Матвей подошёл к ней, - размахнув руками, точно крыльями, она прижала его к себе и поцеловала в лоб, сердечно сказав:
- Прощай, родимый!
...С лишком сорок лет прошло с этого утра, и всю жизнь Матвей Кожемякин, вспоминая о нём, ощущал в избитом и больном сердце бережно и нетленно сохранённое чувство благодарности женщине-судьбе, однажды улыбнувшейся ему улыбкой пламенной и жгучей, и - богу, закон которого он нарушил, за что и был наказан жизнью трудной, одинокой и обильно оплёванной ядовитою слюною строгих людей города Окурова.
Он чётко помнит, что, когда лежал в постели, ослабев от поцелуев и стыда, но полный гордой радости, над ним склонялось розовое, утреннее лицо женщины, она улыбалась и плакала, её слёзы тепло падали на лицо ему, вливаясь в его глаза, он чувствовал их солёный вкус на губах и слышал её шёпот - странные слова, напоминавшие молитву:
"Пусть горе моё будет в радость тебе и грех мой - на забаву, не пожалуюсь ни словом никогда, всё на себя возьму перед господом и людьми! Так ты обласкал всю меня и утешил, золотое сердце, цветочек тихий! Как в ручье выкупалась я, и словно душу ты мне омыл - дай тебе господи за ласку твою всё счастье, какое есть..."
Очарованный неведомыми чарами, он молча улыбался, тихонько играя волосами её, не находя слов в ответ ей и чувствуя эту женщину матерью и сестрой своей юности.

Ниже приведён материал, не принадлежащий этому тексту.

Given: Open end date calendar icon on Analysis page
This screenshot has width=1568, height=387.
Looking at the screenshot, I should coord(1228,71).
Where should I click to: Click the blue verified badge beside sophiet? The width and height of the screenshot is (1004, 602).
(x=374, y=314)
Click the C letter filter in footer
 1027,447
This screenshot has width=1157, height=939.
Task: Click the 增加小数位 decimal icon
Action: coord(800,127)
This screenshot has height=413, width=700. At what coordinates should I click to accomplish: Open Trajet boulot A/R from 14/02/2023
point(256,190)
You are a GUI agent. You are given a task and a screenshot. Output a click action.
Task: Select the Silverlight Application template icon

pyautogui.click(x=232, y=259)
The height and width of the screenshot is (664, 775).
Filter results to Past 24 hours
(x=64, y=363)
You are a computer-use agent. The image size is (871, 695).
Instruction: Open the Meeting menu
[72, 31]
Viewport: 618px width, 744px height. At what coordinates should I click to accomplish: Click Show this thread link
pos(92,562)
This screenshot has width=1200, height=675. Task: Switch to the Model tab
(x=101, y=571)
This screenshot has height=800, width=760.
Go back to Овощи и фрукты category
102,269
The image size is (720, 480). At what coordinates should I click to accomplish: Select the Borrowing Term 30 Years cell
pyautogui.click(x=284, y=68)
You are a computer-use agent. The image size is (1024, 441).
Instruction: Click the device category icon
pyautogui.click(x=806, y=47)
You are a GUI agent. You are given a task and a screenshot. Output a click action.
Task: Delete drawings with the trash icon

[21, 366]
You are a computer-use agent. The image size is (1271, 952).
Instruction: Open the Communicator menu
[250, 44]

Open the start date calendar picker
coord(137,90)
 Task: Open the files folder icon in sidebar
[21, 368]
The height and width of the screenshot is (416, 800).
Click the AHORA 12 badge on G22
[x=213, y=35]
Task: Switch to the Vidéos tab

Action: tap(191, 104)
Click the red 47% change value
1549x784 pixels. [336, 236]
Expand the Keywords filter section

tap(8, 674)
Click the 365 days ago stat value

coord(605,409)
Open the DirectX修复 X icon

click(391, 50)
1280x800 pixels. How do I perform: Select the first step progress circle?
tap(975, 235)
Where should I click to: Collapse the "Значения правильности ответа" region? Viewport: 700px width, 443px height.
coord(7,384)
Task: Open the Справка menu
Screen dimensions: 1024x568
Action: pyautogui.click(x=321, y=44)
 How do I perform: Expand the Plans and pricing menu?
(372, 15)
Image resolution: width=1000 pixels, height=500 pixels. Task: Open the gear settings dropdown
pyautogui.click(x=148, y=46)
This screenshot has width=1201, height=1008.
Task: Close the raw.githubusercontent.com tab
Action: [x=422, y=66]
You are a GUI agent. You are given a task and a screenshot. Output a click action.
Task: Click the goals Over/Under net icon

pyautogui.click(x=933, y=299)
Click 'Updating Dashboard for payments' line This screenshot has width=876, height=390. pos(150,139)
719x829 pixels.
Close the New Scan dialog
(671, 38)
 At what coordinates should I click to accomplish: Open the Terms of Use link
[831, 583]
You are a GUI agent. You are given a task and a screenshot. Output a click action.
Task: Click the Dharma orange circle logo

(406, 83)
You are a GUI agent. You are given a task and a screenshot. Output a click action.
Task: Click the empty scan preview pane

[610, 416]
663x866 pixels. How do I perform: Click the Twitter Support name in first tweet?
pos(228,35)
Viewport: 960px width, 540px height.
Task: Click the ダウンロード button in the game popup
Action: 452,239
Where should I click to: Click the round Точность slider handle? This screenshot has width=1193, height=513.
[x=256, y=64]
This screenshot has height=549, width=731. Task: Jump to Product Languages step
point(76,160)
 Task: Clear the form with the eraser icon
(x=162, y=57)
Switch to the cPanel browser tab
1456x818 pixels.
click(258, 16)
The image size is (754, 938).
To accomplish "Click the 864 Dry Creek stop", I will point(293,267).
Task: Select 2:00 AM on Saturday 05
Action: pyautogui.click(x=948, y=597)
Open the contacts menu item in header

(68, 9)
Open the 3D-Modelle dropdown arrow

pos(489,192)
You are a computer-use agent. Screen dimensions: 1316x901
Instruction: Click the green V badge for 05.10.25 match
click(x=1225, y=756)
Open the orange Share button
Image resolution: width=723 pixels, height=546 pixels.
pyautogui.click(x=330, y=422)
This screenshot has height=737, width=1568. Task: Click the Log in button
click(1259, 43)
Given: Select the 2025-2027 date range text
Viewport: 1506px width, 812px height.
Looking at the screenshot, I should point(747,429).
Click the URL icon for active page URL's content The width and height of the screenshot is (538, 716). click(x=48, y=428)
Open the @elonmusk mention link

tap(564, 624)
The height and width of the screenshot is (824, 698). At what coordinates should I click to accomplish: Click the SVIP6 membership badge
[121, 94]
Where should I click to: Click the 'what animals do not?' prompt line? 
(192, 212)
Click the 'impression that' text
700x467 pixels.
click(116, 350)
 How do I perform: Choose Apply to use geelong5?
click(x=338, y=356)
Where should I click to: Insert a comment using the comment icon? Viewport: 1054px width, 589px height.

В памяти его вставали вычурным и светлым строем мудрые слова дьячка Коренева:
"Брак есть духовное слияние двух людей для ради совокупного одоления трудностей мучительных житейских, кои ежедень, подобно змеям, неотступно и люто жалят душу".
Ему хотелось сказать это Палаге, но она сама непрерывно говорила, и было жалко перебивать складный поток её речи.
В небе разгорался праздничный день, за окном вздыхал сад, окроплённый розовым золотом утренних лучей, вздрагивали, просыпаясь, листья и протягивались к солнцу; задумчиво и степенно, точно молясь, качались вершины деревьев.